The residents fear that Israeli government intends to house more settlers in the area following the withdrawal from the Gaza Strip.     
 
In Ma’ale Adumim settlement, Israeli government announced on that it will build 22 additional homes, a week after the U.S. President George W. Bush demanded that the Israeli government stop the expansion of all existing settlements in the occupied West Bank.
 
The ‘Israel Lands Department’, a governmental agency, released tender inviting bids for the purchase of 22 plots for building single-family houses in the settlement.   Israeli human rights activists denounced the building tenders, calling them a clear violation of the ‘roadmap’ peace plan.
 
Thursday, Israel released 400 Palestinians in a second round of 900 prisoners Israel pledged to release. Last February, 500 detainees were released directly after the Sharm al Sheikh summit in Egypt.  The Israeli government delayed the release of the remaining 400 detainees after claming that the P.A did not do enough to disarm the resistance.  Most of the released were prisoners whose sentences were due to end or had already ended.
 
Mua’ath Al- Hanafi, spokesperson of the Ministry of Prisoners’ affairs describes today’s release as uncoordinated and unilateral.
 
 “The release of prisoners came as a unilateral Israeli move, similar to the previous one. The Palestinian side is demanding that the release be coordinated according to an agreed upon time table.”
 
(Actuality)
 
8000 more Palestinians are still imprisoned in Israeli jails and detention centers.

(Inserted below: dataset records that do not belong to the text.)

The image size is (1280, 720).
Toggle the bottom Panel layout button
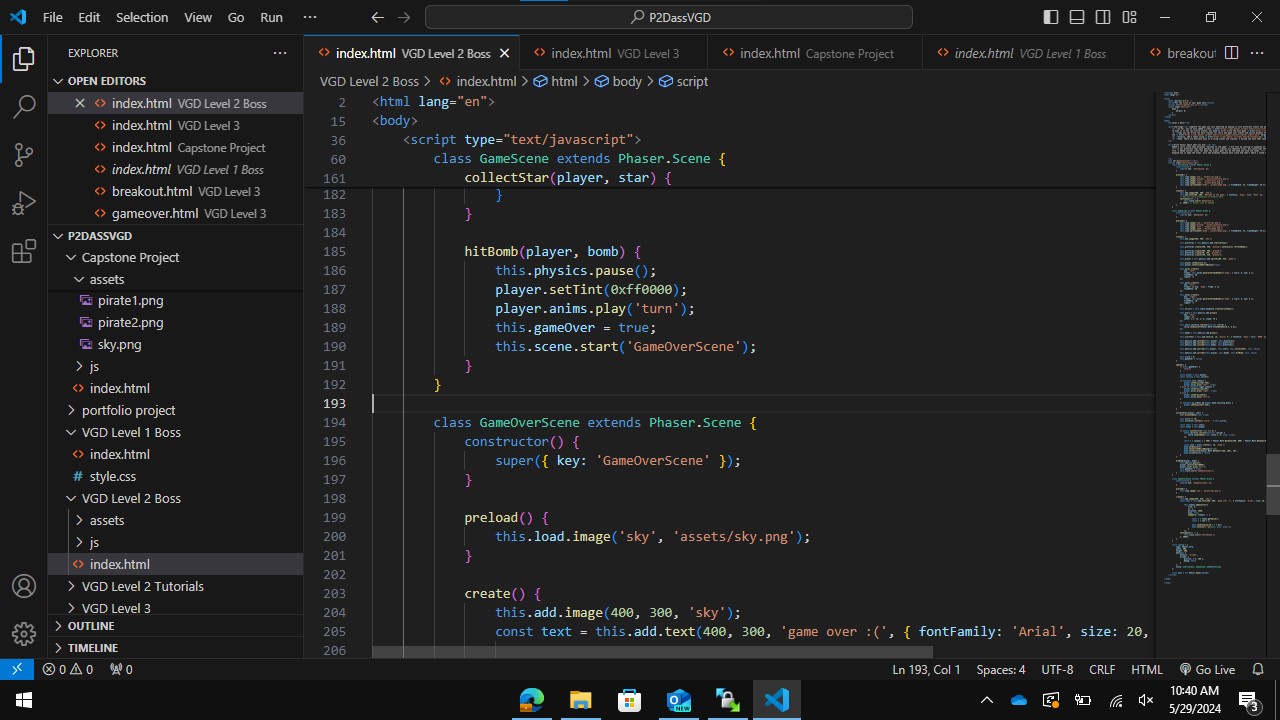[x=1077, y=17]

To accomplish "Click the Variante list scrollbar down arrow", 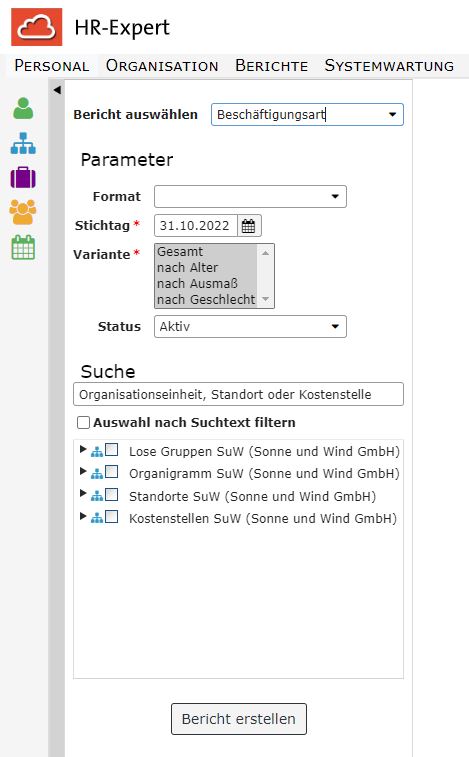I will 266,299.
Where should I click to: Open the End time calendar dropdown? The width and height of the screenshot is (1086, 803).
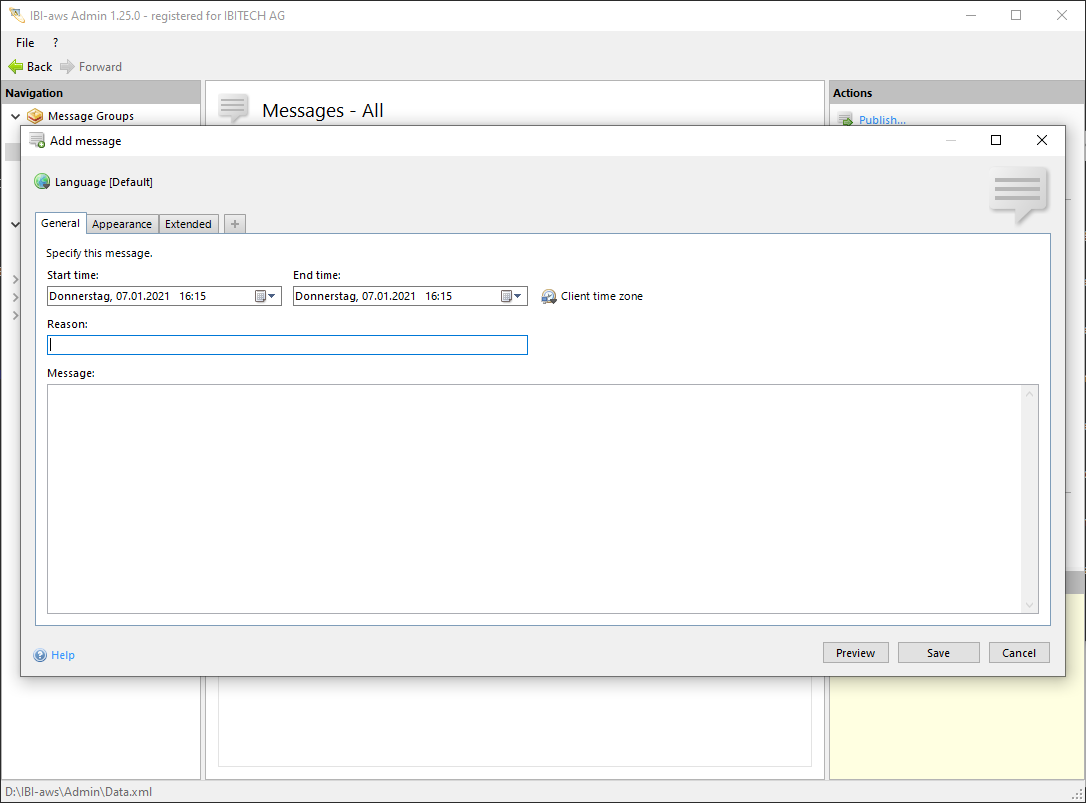(x=511, y=296)
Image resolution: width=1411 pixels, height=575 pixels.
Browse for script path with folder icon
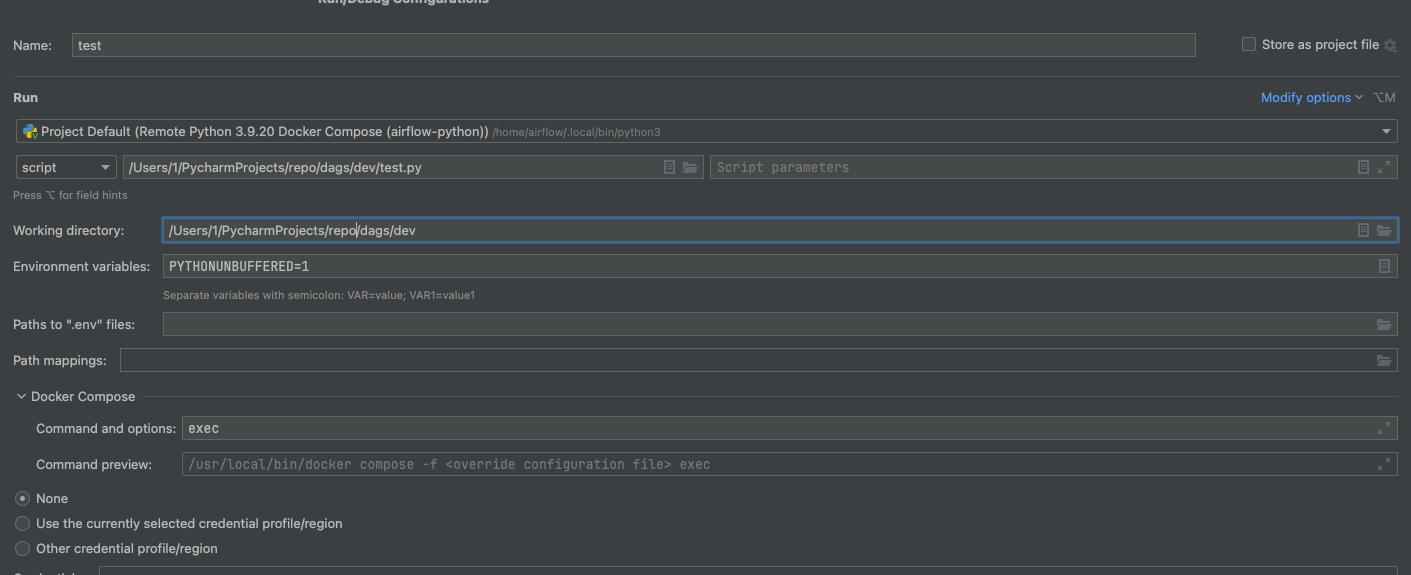690,168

Among them are children, women, and elderly detainees in addition to political leaders.
 
On Sunday, the Anglican Church said it will discuss the option to divest from Israel, especially by disposing holdings in companies doing business with Israelis who support the occupation of Palestinian lands”.
 
The report calling for divestment is to be debated by the worldwide Anglican Church in Nottingham on June 22. It mirrors a program already begun by the Presbyterian Church in the US. 
 
Once the divestment proposal is accepted, the Church’s 38 provinces worldwide will be asked to implement it.